Re: ?? about opportunistic locking...
Re: ?? about opportunistic locking...
- Subject: Re: ?? about opportunistic locking...
- From: Mark Ritchie <email@hidden>
- Date: Mon, 17 May 2010 21:05:05 -0700
Hey!
On 17/May/2010, at 8:26 PM, Mike Schrag wrote:
> Well, sure you agree with them. And they're wrong too ;)
LOL Ok, now it's time to break out the Nerf equipment! ;-)
> As far as I can tell, this API seems to be one that must have come from the desktop version of EOF where you're always in-process to your changes. Those API's are all dead to me.
Yes, of course this design is from 'real' EOF! ObjC EOF and AppKit on NeXTSTEP/OPENSTEP! ;-)
Dead or not, it's the history which forms what we have today.
>> This is what I've used in the past (since ObjC days) and I don't know of a case where it fails.
> This depends on your definition of "fail." I agree that for the way you're using it it works. For the ACTUAL complaint I have, it seems insufficient.
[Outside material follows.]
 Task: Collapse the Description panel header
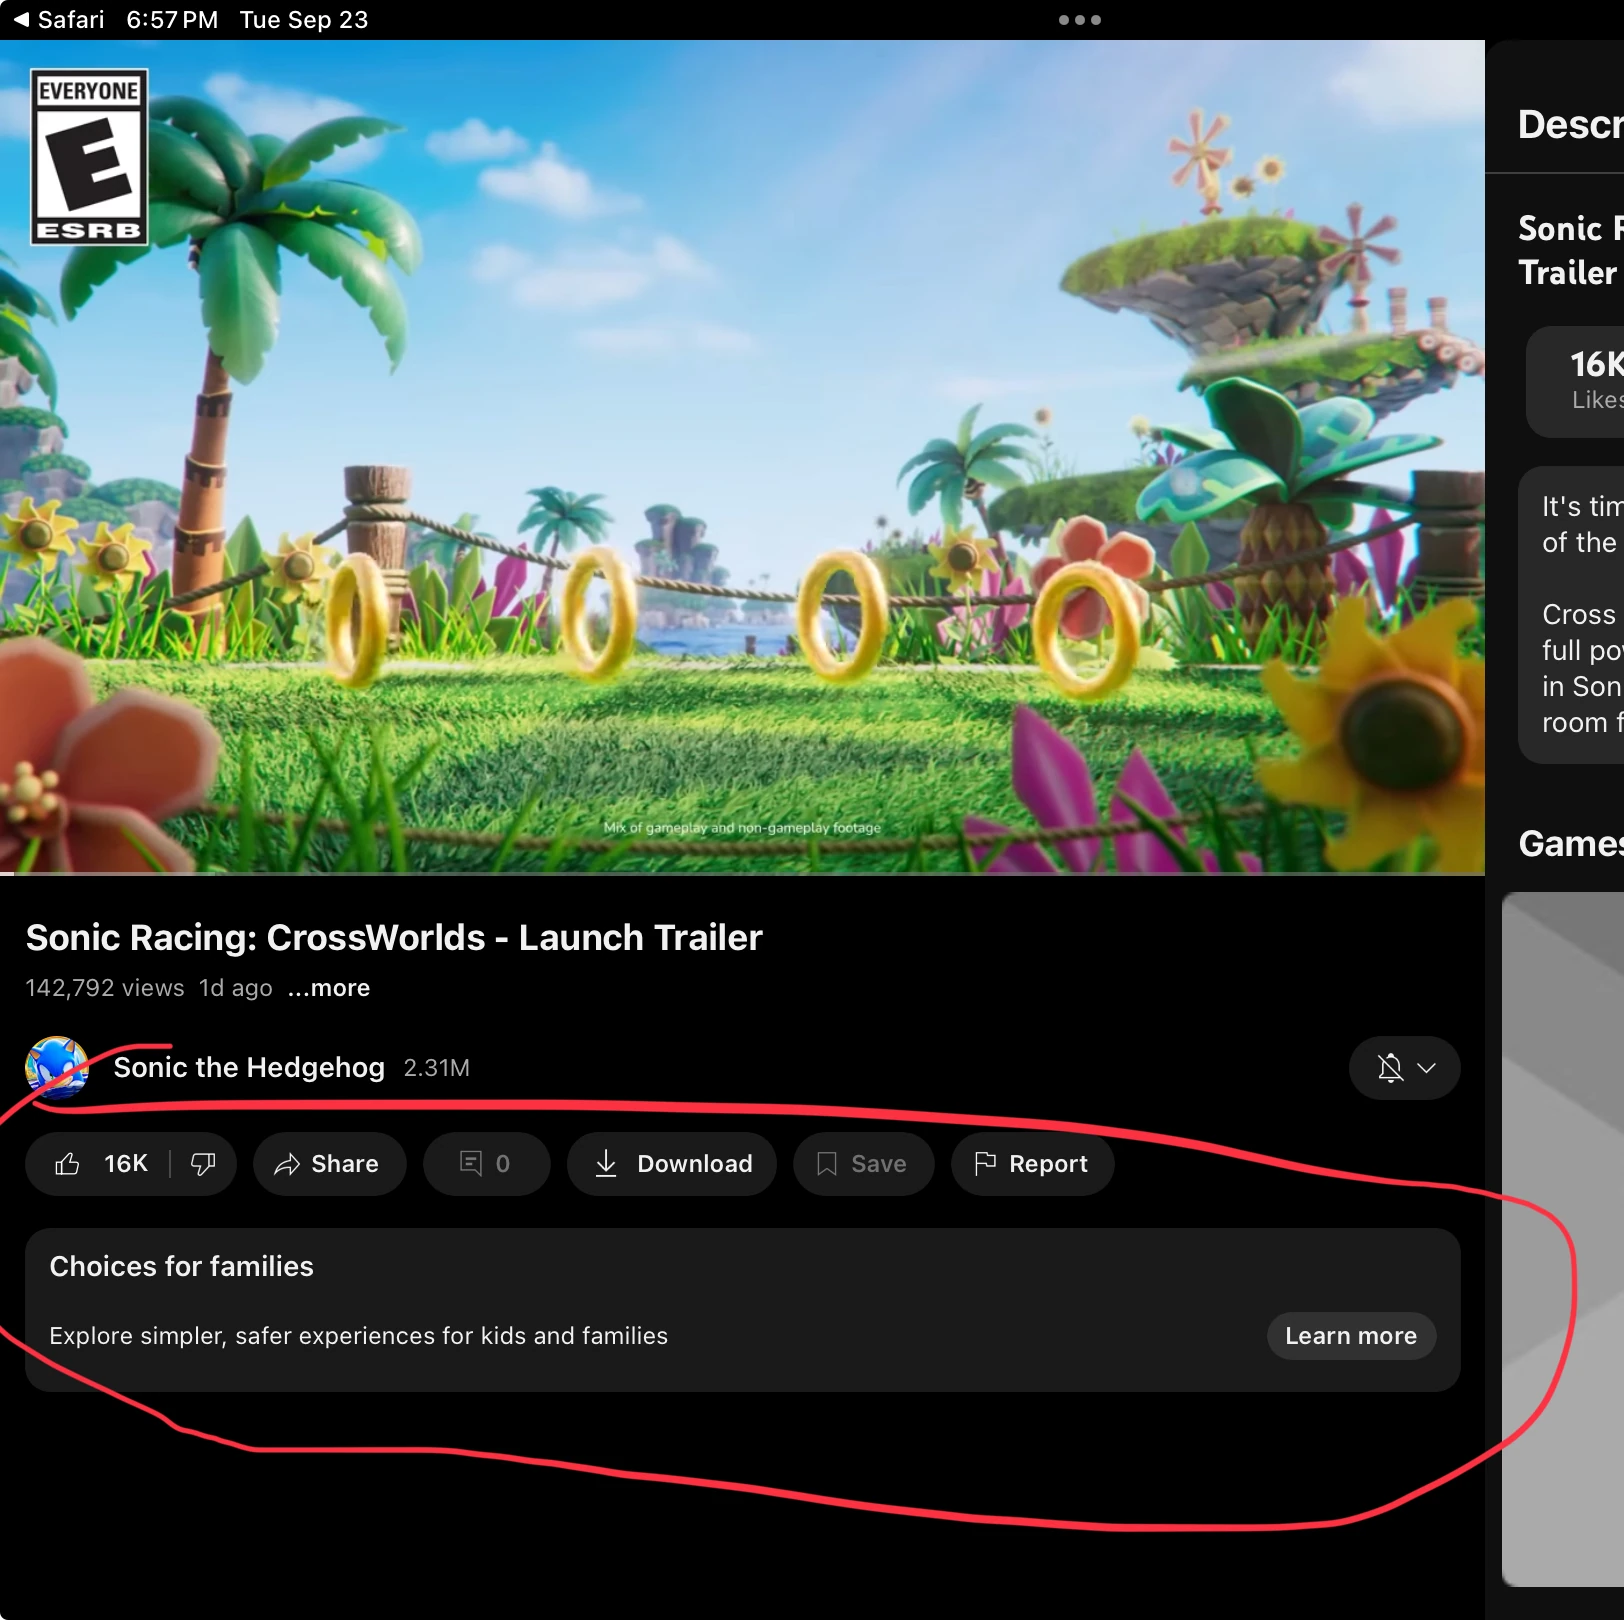tap(1573, 124)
I'm also not sure you even run in the right thread to throw that exception. This responds to ObjectsChangedInStore, which probably means it runs in EC1's thread? Or does it queue up and run in EC2's thread when in performRecentChanges or something? Regardless, I suspect to make inter-instance and intra-instance behavior match, you're going to have to do a lot more work ... hence my gripe.
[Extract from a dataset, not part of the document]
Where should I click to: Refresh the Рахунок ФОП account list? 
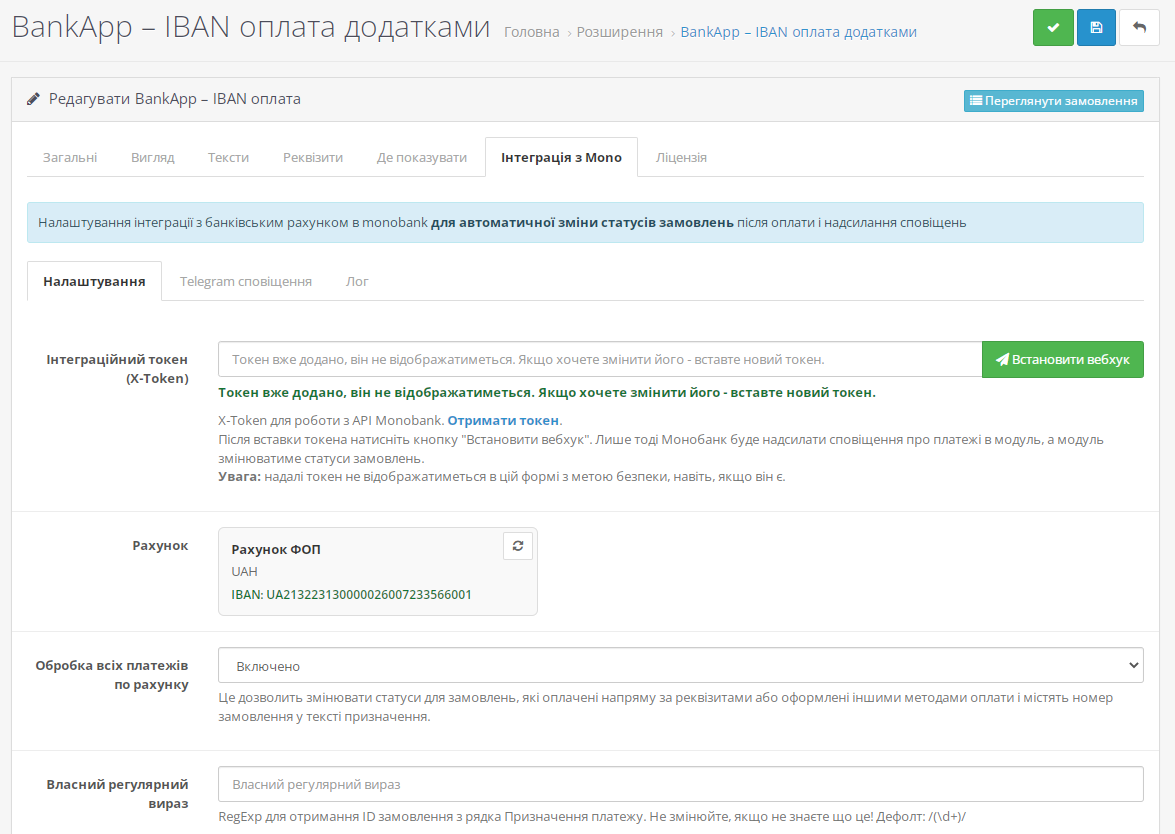517,546
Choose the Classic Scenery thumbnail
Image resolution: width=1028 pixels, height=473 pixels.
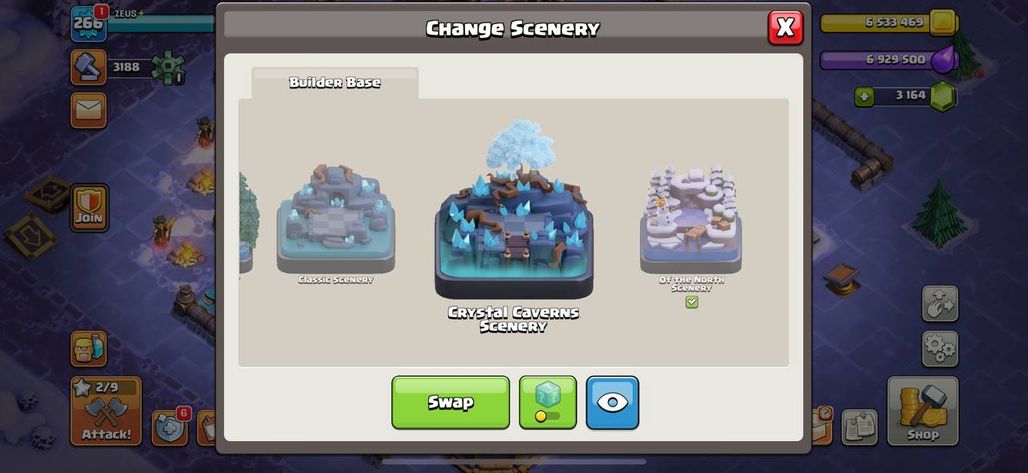(x=336, y=223)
Those two cases need to be different! If anything, the inter-instance case is broken in that it doesn't properly notify EC's in other running instances that objects they are interested in have become invalid! However, until we have EC's properly hooked into the psychic-friends network, I don't see how that's going to happen.
> If you can get an optimistic lock on ec2.saveChanges out of this technique, I'll be a fan of it (because then we can just wire this into Wonder on all EC's and have this problem fixed or at least an opt-in feature), but I'm still not convinced yet.
But that's just it, I don't want to have ec2.saveChanges() fail. By the time that ec2 is back to running, it's EO's have been updated and it's good to save! The delegate gives the application developer the control to handle this case in way specific to their application implementation. Something that I could not divine a general solution too!
And yes, by the by, I'm pretty sure that you're correct that when the delegate is called, it's within the thread of the EC which posted the notification and thus throwing any exception would never make it to the handler of another EC. Nor should it! ;-)
Now, having said all that, I would be open to the idea of making this easier to understand for new developers however that must not come at the cost of sacrificing the notification that objects have changed from what you thought they were. M.